Se la Cina era chiaramente il principale bersaglio di Washington (il surplus del colosso asiatico era del 6% l’anno scorso, e, dopo una flessione nei prossimi due anni, dovrebbe salire, secondo le previsioni del Fondo monetario, al 7,8% nel 2015), la Germania, il cui avanzo toccherà quest’anno il 6,1%, si è sentita a sua volta sul banco degli accusati. «Il tetto al surplus è un’idea da economia pianificata», ha dichiarato il ministro dell’Economia Rainer Brüderle (che sostituiva il collega delle Finanze, Wolfgang Schaeuble, indisposto). La delegazione tedesca ha ottenuto che la proposta americana, per poter essere approvata, fosse soggetta a una seconda condizione: che venisse preso in esame non il saldo di parte corrente tedesca, ma quello dell’intera area euro, che quest’anno è pressoché in pareggio.
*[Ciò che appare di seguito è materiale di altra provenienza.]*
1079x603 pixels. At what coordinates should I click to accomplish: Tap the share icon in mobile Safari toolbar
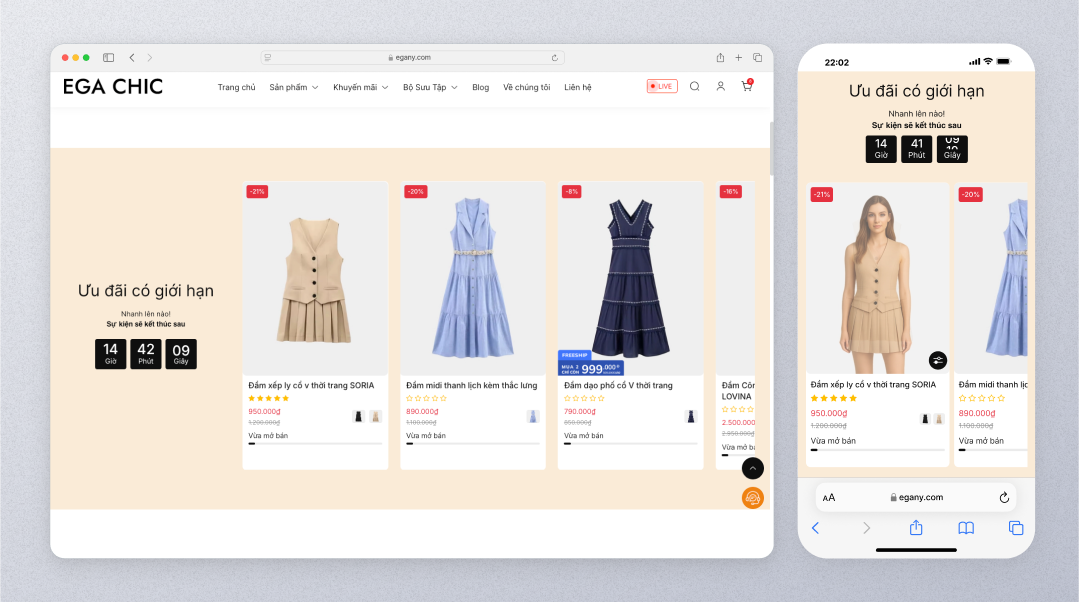tap(916, 528)
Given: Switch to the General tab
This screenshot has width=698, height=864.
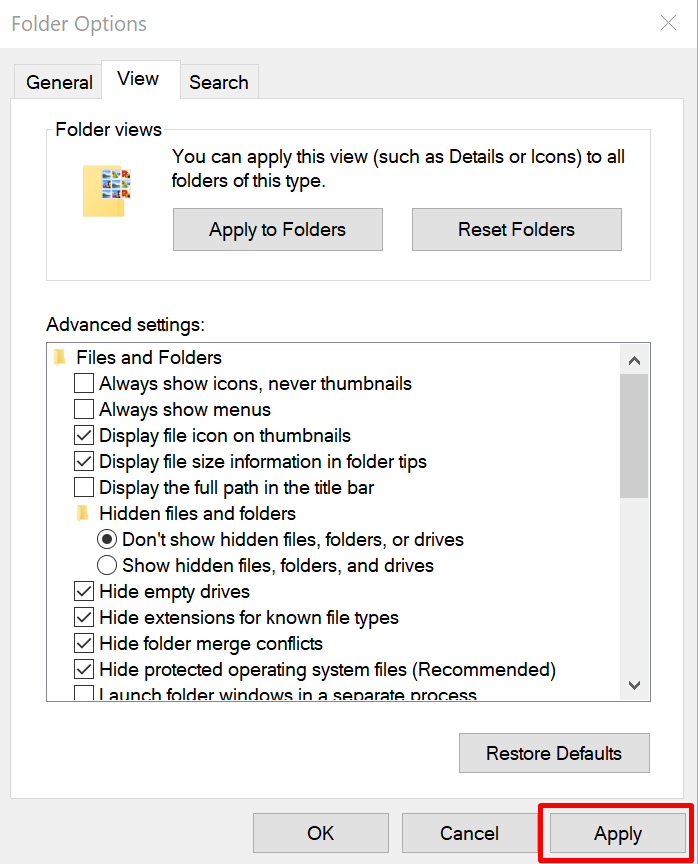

Una posizione condivisa dagli altri rappresentanti europei, che evidentemente ritengono di poter approfittare del traino della forte crescita tedesca, e spalleggiata anche dal direttore del Fondo monetario, Dominique Strauss-Kahn.
La “guerra dei cambi”, per usare l’espressione di successo del ministro delle Finanze brasiliano Guido Mantega, è finita così sullo sfondo della discussione, anche se, secondo fonti coreane, ieri è stato «come il giorno prima del tifone», nel timore che la tempesta possa arrivare oggi. E soprattutto che una risposta del G-20 giudicata insufficiente da parte dei mercati valutari possa da lunedì riattizzare le turbolenze sui cambi. Il commissario europeo, Olli Rehn, ha insistito che va evitata una «spirale di svalutazioni», come quella che si è profilata nelle scorse settimane, quando alla mancata rivalutazione dello yuan cinese si è sommato il netto ribasso del dollaro, a causa degli annunci della Fed di voler allentare ulteriormente la politica monetaria con acquisti di titoli sul mercato.
Negli incontri di ieri è stato il ministro giapponese a sostenere, in linea con la Cina, che le scelte di politica monetaria Usa hanno pesanti responsabilità nel determinare l’instabilità valutaria.